(Saved entries)
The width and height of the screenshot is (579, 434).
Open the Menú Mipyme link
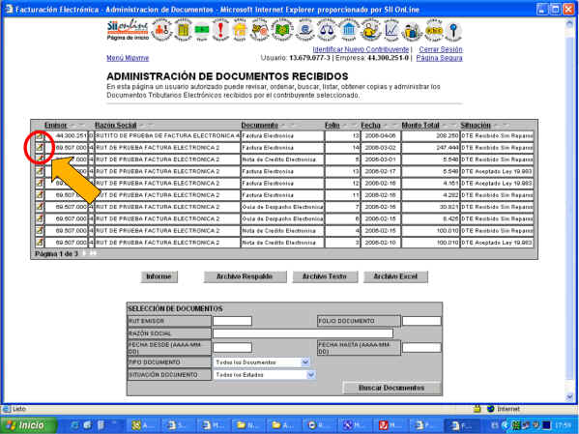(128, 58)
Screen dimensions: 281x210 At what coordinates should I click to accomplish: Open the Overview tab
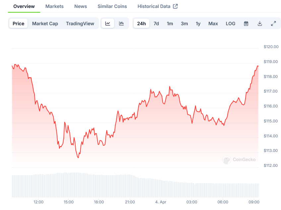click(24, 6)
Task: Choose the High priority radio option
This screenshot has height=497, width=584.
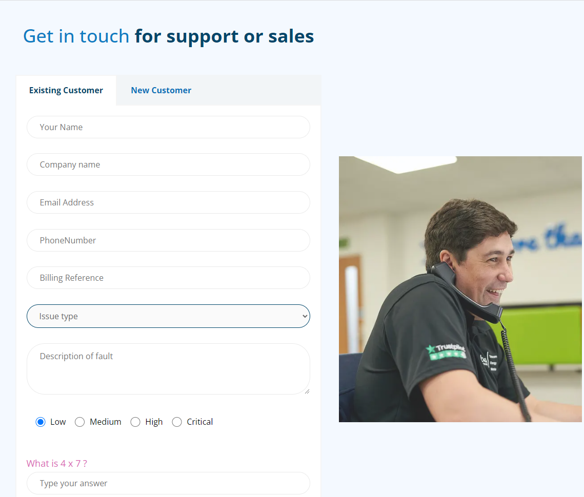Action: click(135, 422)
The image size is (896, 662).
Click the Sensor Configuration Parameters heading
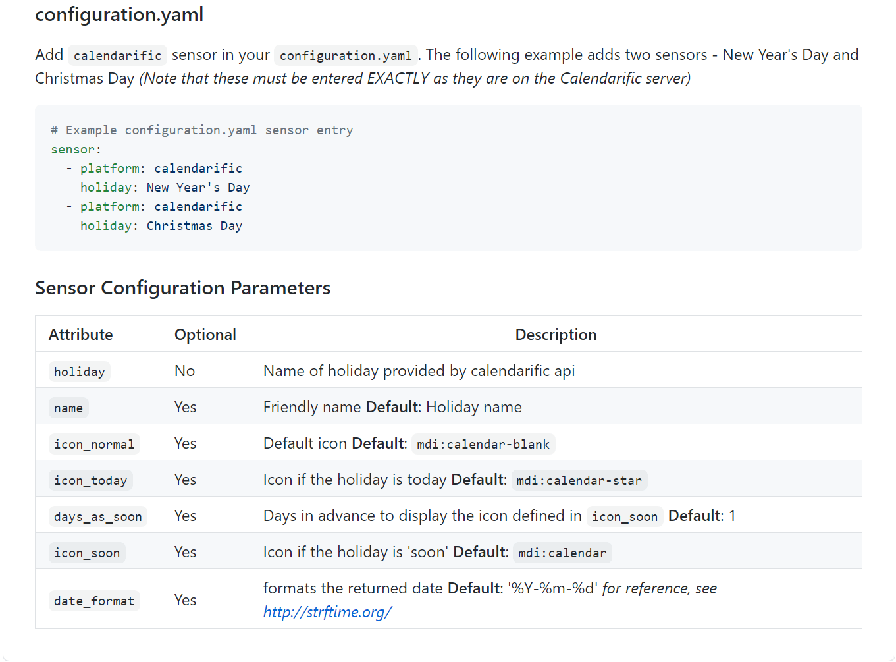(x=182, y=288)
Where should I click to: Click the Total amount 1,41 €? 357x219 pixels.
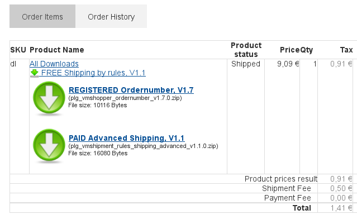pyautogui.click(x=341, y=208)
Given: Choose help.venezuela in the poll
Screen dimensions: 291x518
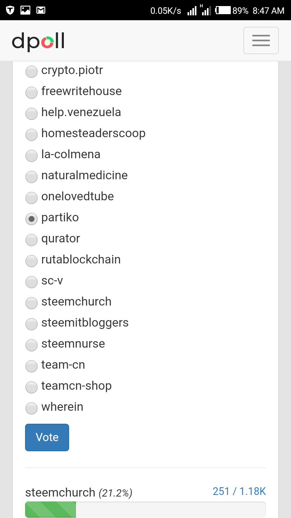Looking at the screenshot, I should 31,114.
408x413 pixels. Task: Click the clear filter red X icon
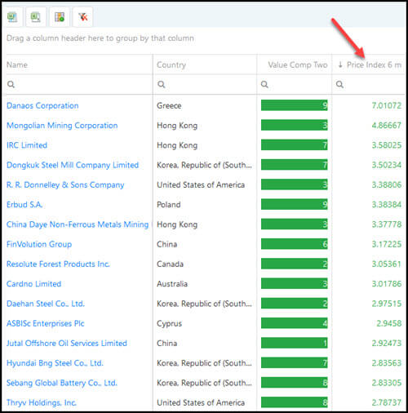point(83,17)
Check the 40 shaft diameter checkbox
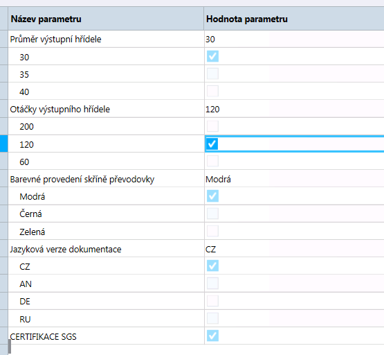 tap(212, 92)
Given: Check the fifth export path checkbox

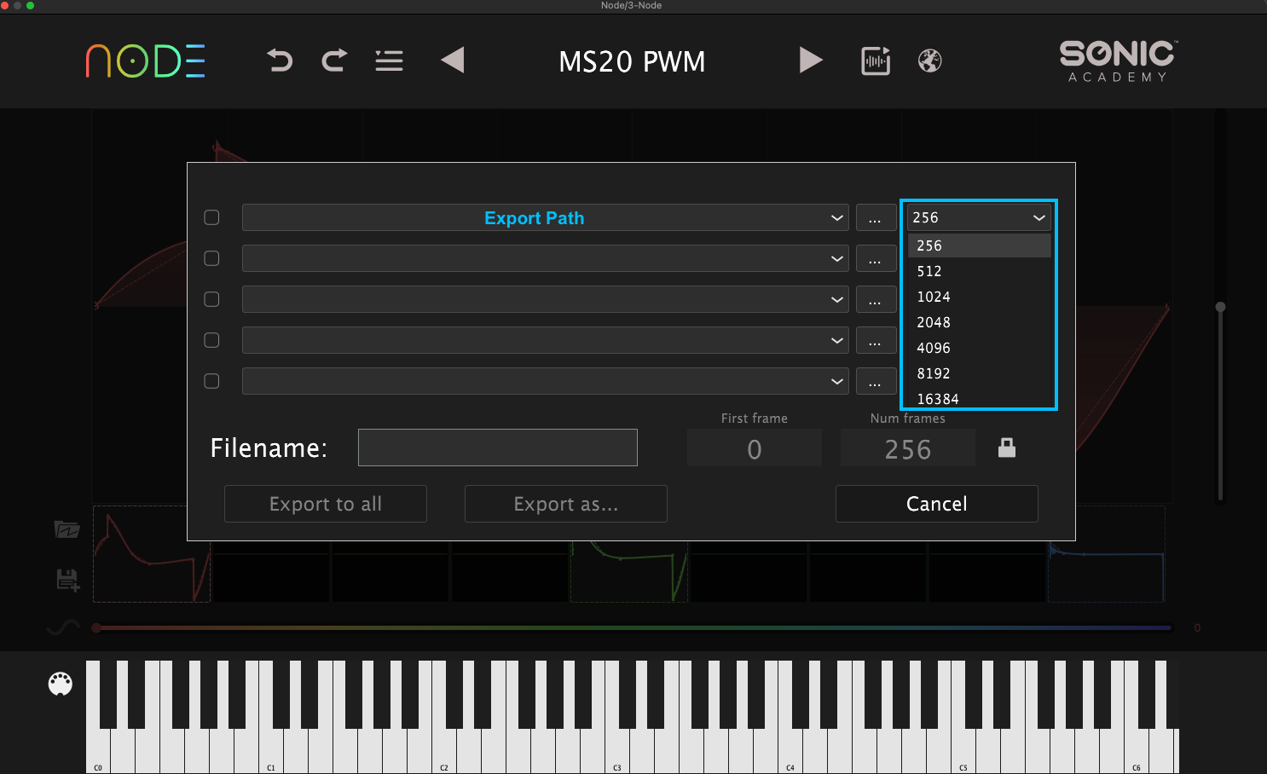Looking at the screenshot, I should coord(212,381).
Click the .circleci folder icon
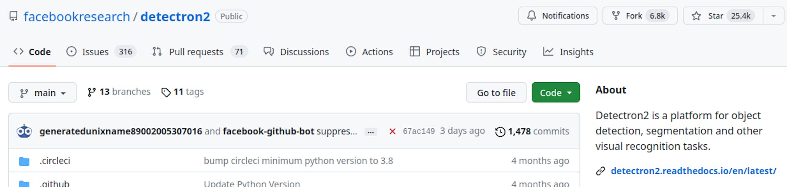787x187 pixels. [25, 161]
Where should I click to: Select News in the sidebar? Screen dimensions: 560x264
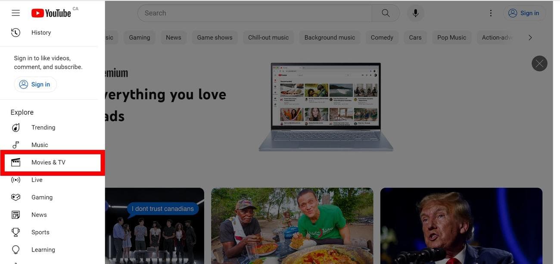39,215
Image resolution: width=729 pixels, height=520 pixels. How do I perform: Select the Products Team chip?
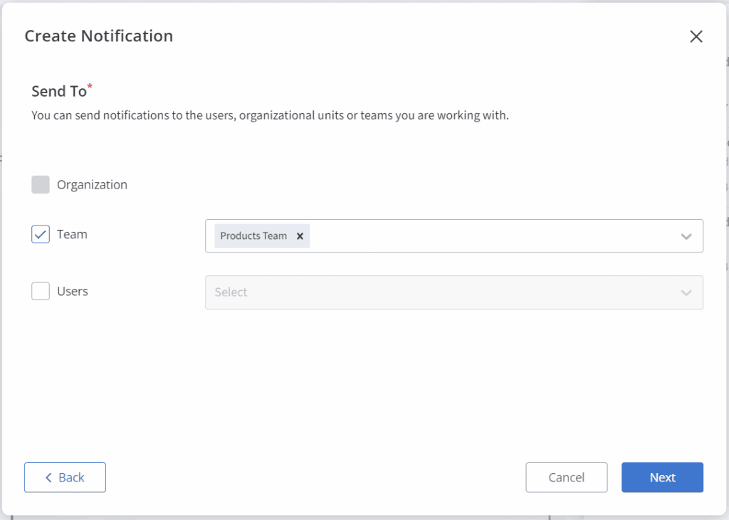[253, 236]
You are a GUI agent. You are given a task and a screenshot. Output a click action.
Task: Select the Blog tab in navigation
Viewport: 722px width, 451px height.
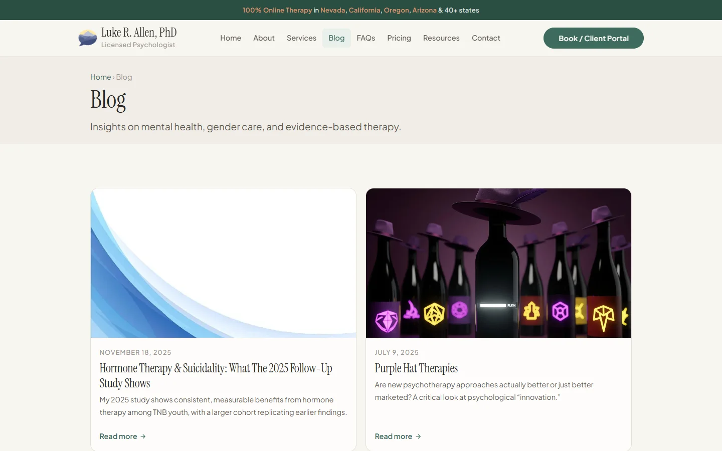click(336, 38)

● **AIM OF THE TASK**:
Copy the lines of the records, beginning where the line containing "Open the Menú Mipyme link" appears and continuing through the final line, exactly and with no pictures.

● **FINISHED EXERCISE**:
Open the Menú Mipyme link
(128, 58)
Screen dimensions: 281x210 At what coordinates should I click to accomplish: Open the Overview tab
click(24, 6)
Task: Choose the High priority radio option
This screenshot has height=497, width=584.
Action: click(135, 422)
The image size is (896, 662).
Click the Sensor Configuration Parameters heading
(x=182, y=288)
Where should I click to: Click the Total amount 1,41 €? 357x219 pixels.
pyautogui.click(x=341, y=208)
Given: Choose help.venezuela in the poll
Screen dimensions: 291x518
Looking at the screenshot, I should 31,114.
408x413 pixels. Task: Click the clear filter red X icon
point(83,17)
Check the 40 shaft diameter checkbox
 tap(212, 92)
Given: Check the fifth export path checkbox

Looking at the screenshot, I should coord(212,381).
Click the .circleci folder icon
787x187 pixels. [25, 161]
Where should I click to: Select News in the sidebar? Screen dimensions: 560x264
39,215
Image resolution: width=729 pixels, height=520 pixels. How do I perform: Select the Products Team chip?
[253, 236]
You are a GUI agent. You are given a task and a screenshot. Output a click action.
Task: Select the Blog tab in navigation
Viewport: 722px width, 451px height.
click(336, 38)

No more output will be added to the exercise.